Bookshelf

Author sees harm in handing over too much personal information

In his new book, No Place to Hide: Behind the Scenes of Our Emerging Surveillance Society, Robert O’Harrow, an investigative reporter at The Washington Post, highlights an area that he believes has been underreported: the business of personal information.

“Americans are deeply ambivalent, yet panic attacks ensue when ‘Big Brother’ appears to develop,” O’Harrow said at the Library of Congress on Monday as he discussed the acceleration in companies collecting personal information.

O’Harrow’s book, which came out in January, has drawn readers’ attention to a number of companies that specialize in compiling records about Americans, including two, Axiom and ChoicePoint, that have grown rapidly in the past decade.

O’Harrow said that Axiom has 1 million times more information now than it had when it started just over 10 years ago. ChoicePoint has also grown at an astounding rate — it started in 1997 and now claims to have more than 20 billion records, ranging from an individuals’ spending patterns to their sexual preferences.
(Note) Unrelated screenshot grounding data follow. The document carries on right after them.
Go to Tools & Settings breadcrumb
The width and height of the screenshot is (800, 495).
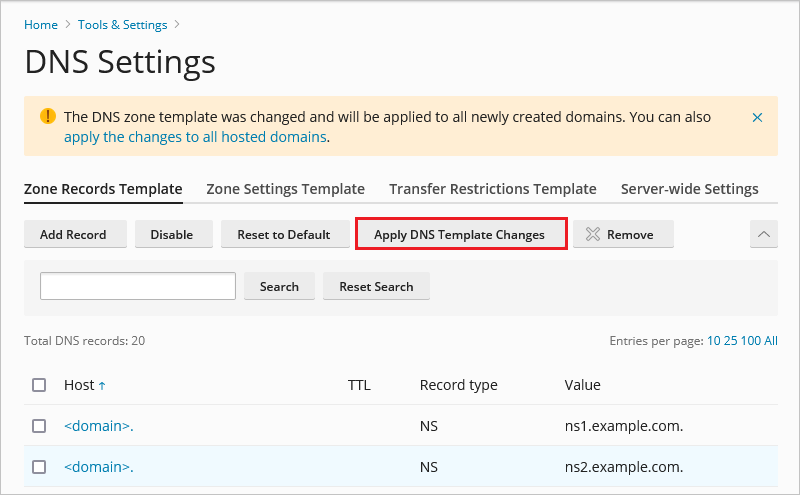click(121, 25)
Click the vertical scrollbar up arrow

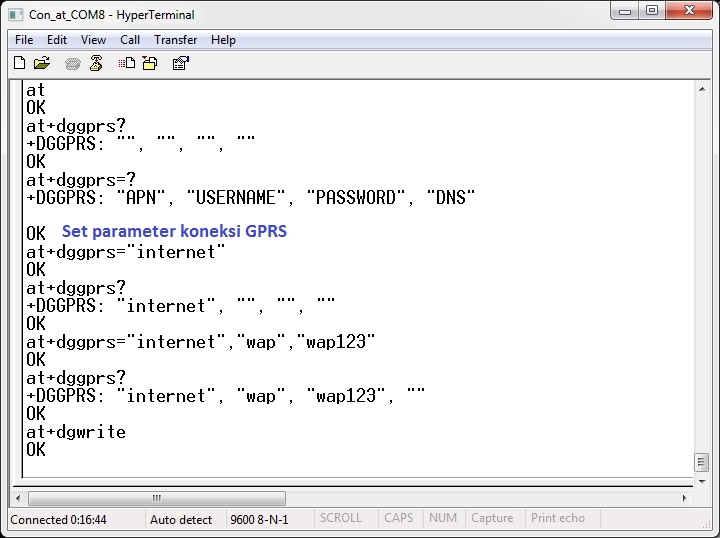tap(701, 90)
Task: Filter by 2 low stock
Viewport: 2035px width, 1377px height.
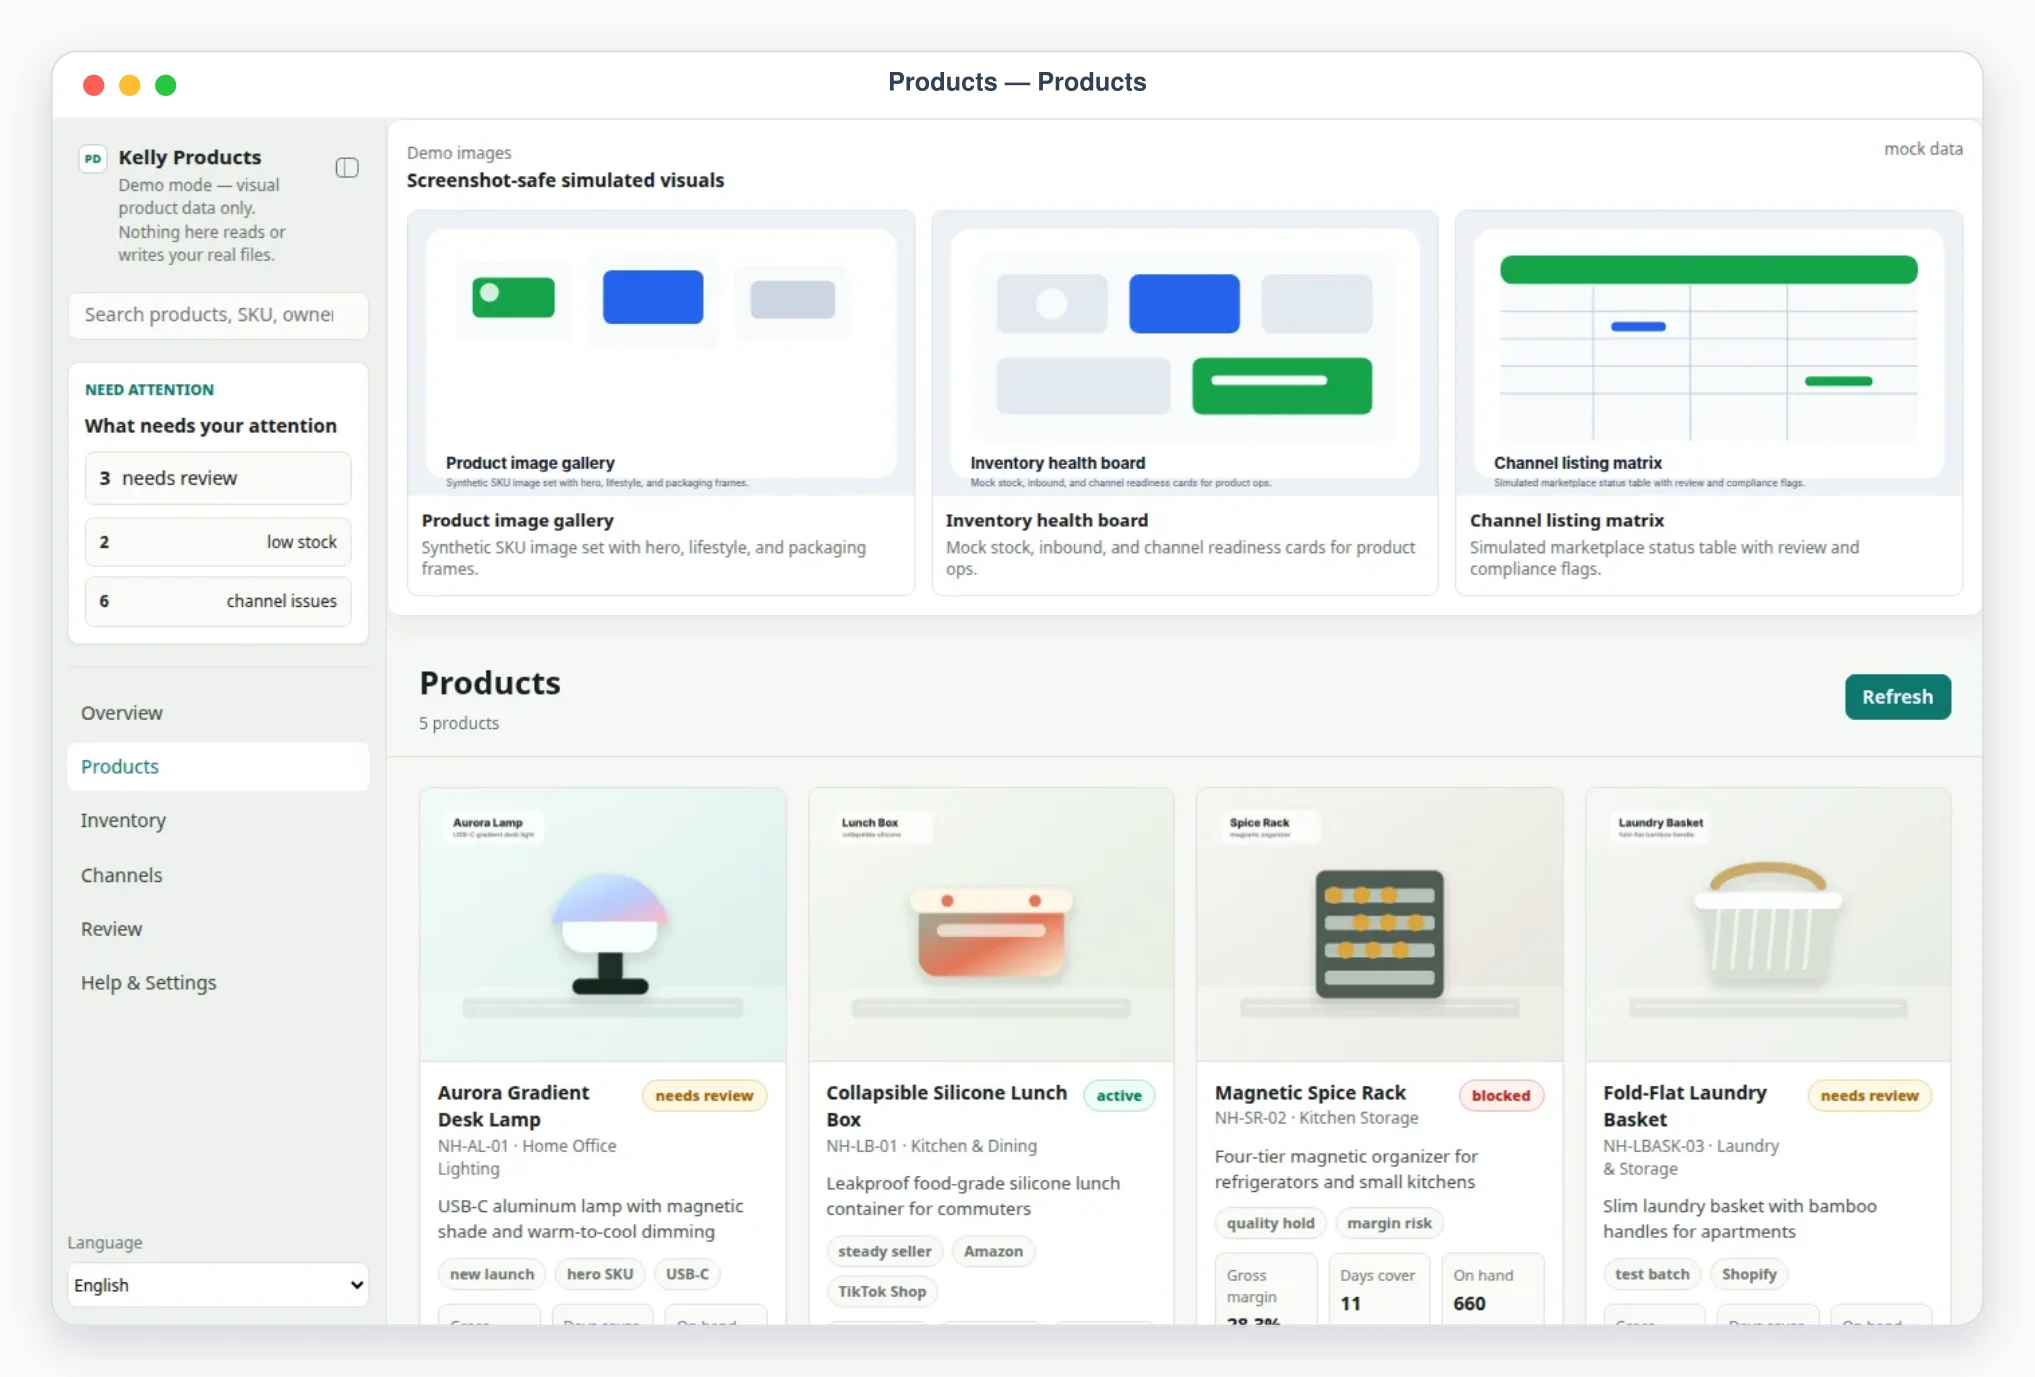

O’Harrow conceded that such information proliferation enhances our quality of life, even as it invades our privacy. For example, he asks, where would we be without our credit cards and access to ATMs across the globe? And where would we be without the ability to make phone calls from anywhere at any time? The author said this “allows companies to watch us.”

Such luxuries quickly become part of everyday life and before we know it we become dependant upon them to conduct our lives. O’Harrow said that Americans are easily lulled into handing over mundane information if it provides short-term gain, yet it is the bigger picture that the amalgamation of this information allows that, he said, should cause “urgent civic concern.”

Such information allows companies to pinpoint the shopping trends of an individual and consequently produce much more effective advertisement schemes. The philosophy being that the better a company knows you, the easier it will be for it to make you part with your money. That may initially appear harmless and, in fact, of benefit to the consumer, yet in the wake of Sept. 11 the context of this debate has changed.

After Sept. 11, Axiom, ChoicePoint and other companies peddling similar wares opened their books to the U.S. government. What was born out of a patriotic duty has allowed this administration to sidestep a fundamental restriction upon the possibilities of government invasiveness. The government is forbidden from accumulating the oceans of data that such companies compile. However, by outsourcing, it is able to avoid this constitutional restraint.

O’Harrow asks the critical question, “Why should we hand over this new form of power?”

O'Harrow is undeniably passionate about this cause and intends to investigate the issues further. Yet the response of the audience at the Library of Congress was more one of resignation than revolt. Many of those present exuded an attitude of inevitable submission to the power of the corporation, an attitude O’Harrow no doubt intends to change.